Mohamed Barry, capitaine et passionné, immersion au cœur de l’Académie Jean d’Arc.
Jeunesse27 août 2026

Mohamed Barry, capitaine et passionné, immersion au cœur de l’Académie Jean d’Arc.

Ils sont jeunes, passionnés et déterminés à aller loin. À la Bluezone de Kaloum, Mohamed Barry, 17 ans, étudiant actuellement en passage en deuxième année dans la filière audiovisuelle à l’université de Dubréka et capitaine et défenseur central de l’Académie Jean d’Arc de Guinée, poursuit son apprentissage entre entraînements et compétitions. À travers cet échange, il revient sur son parcours, son expérience au sein de l’académie et la place qu’occupe la Bluezone dans leur quotidien.

 

Comment le football est-il entré dans votre vie ?

Depuis mon enfance, j’ai toujours été passionné par le football. J’aimais beaucoup aller jouer au terrain dès que j’en avais l’occasion. Mes parents tenaient cependant à ce que je donne la priorité à mes études. Mais cela ne m’empêchait pas de vivre ma passion : après les cours, notamment vers 14 heures, je me rendais au terrain pour jouer au football. Petit à petit, cette passion s’est renforcée et le football a fini par prendre une place importante dans ma vie.

Quel joueur vous inspire le plus et pourquoi ?

Mon idole est Neymar Jr. C’est un joueur qui m’inspire beaucoup par sa manière de jouer, son talent, son charisme et son leadership. Même si j’évolue au poste de défenseur central, j’essaie parfois de reproduire certains de ses gestes techniques sur le terrain. Mon entraîneur n’est d’ailleurs pas toujours très fan de ça, parce que Neymar évolue à un poste différent du mien, mais j’aime m’inspirer de sa créativité et de sa façon de jouer.

Avez-vous remporté des trophées avec l’Académie Jean d’Arc ?

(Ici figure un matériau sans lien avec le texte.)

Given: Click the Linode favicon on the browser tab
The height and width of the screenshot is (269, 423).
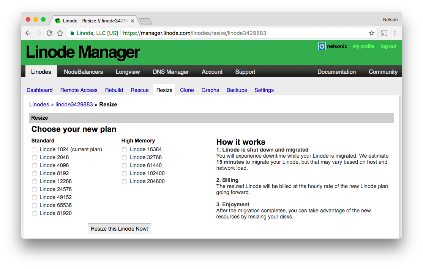Looking at the screenshot, I should coord(58,21).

Oui. Depuis que j’ai intégré l’académie il y a quatre ans, nous avons remporté deux trophées. Le premier a été remporté lors d’une compétition qui s’est déroulée au stade de la Mission, où nous représentions Ecobank. Le deuxième a été remporté lors d’une compétition organisée par le ministère des Sports, qui s’est tenue au stade de Coleya.

Que représente la Bluezone de Kaloum dans votre parcours ?

La Bluezone de Kaloum représente beaucoup pour nous. En Guinée, il n’y a pas beaucoup d’espaces où les jeunes peuvent s’entraîner régulièrement, alors avoir la possibilité de venir ici chaque jour est une vraie chance. Ça nous permet de travailler, de progresser et de continuer à croire en notre rêve de devenir footballeurs. On remercie vraiment la Bluezone pour cette opportunité, parce que beaucoup d’autres jeunes aimeraient avoir la même chance.

Quel conseil donneriez-vous à un jeune qui rêve de devenir footballeur professionnel ?

Je lui dirais d’avoir beaucoup de courage et surtout de travailler sans relâche. Il faut écouter les conseils des entraîneurs, être sérieux aux entraînements et ne pas hésiter à travailler aussi individuellement pour progresser. Il faut surtout aimer ce qu’on fait, rester discipliné et ne jamais abandonner, même lorsque les choses deviennent difficiles. Enfin, il faut croire en soi et rester patient, car la réussite demande du temps et beaucoup de sacrifices.